= About this task =
Pictures excluded, please transcribe exactly the lines from the one with "Click the dark gray color box" through the end of the records below, and nothing more.

Stored data entries
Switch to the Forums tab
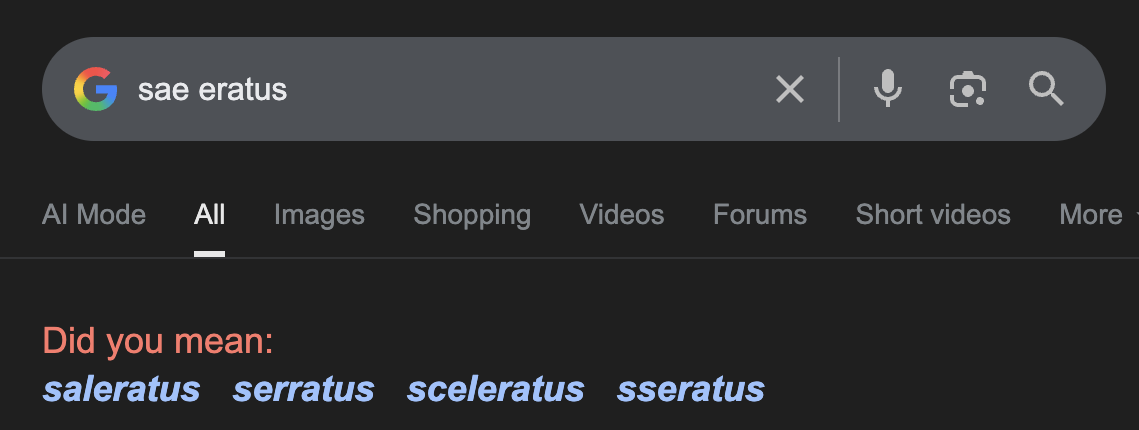[x=760, y=215]
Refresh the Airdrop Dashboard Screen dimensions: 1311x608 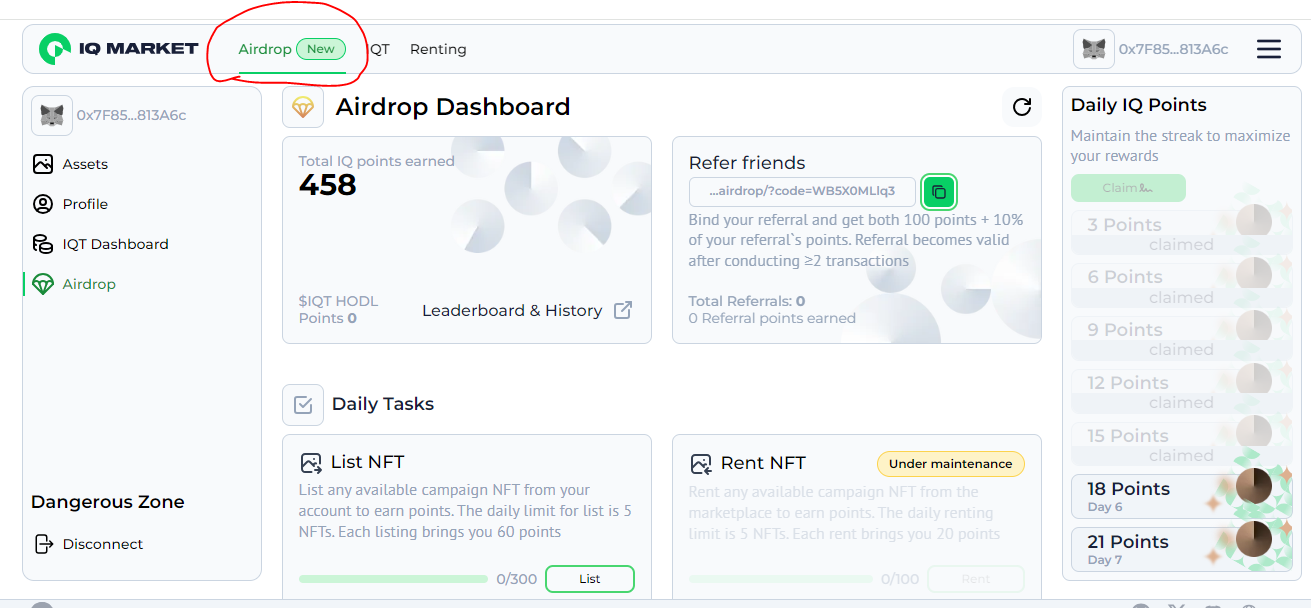pos(1021,107)
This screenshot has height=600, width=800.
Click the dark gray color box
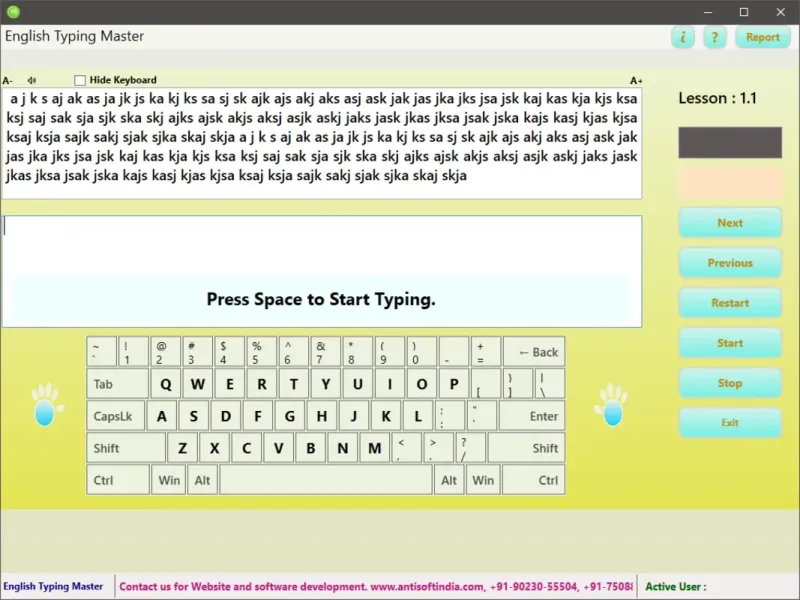tap(730, 142)
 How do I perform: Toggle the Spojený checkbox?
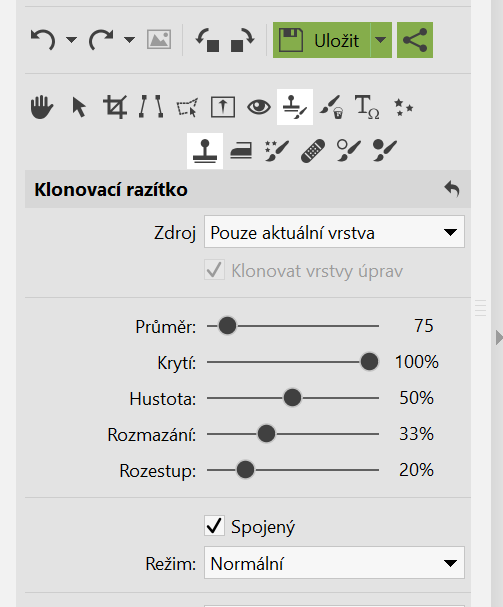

= Problem solution =
Click the dark gray color box
tap(730, 142)
 How do I perform: Toggle the Spojený checkbox?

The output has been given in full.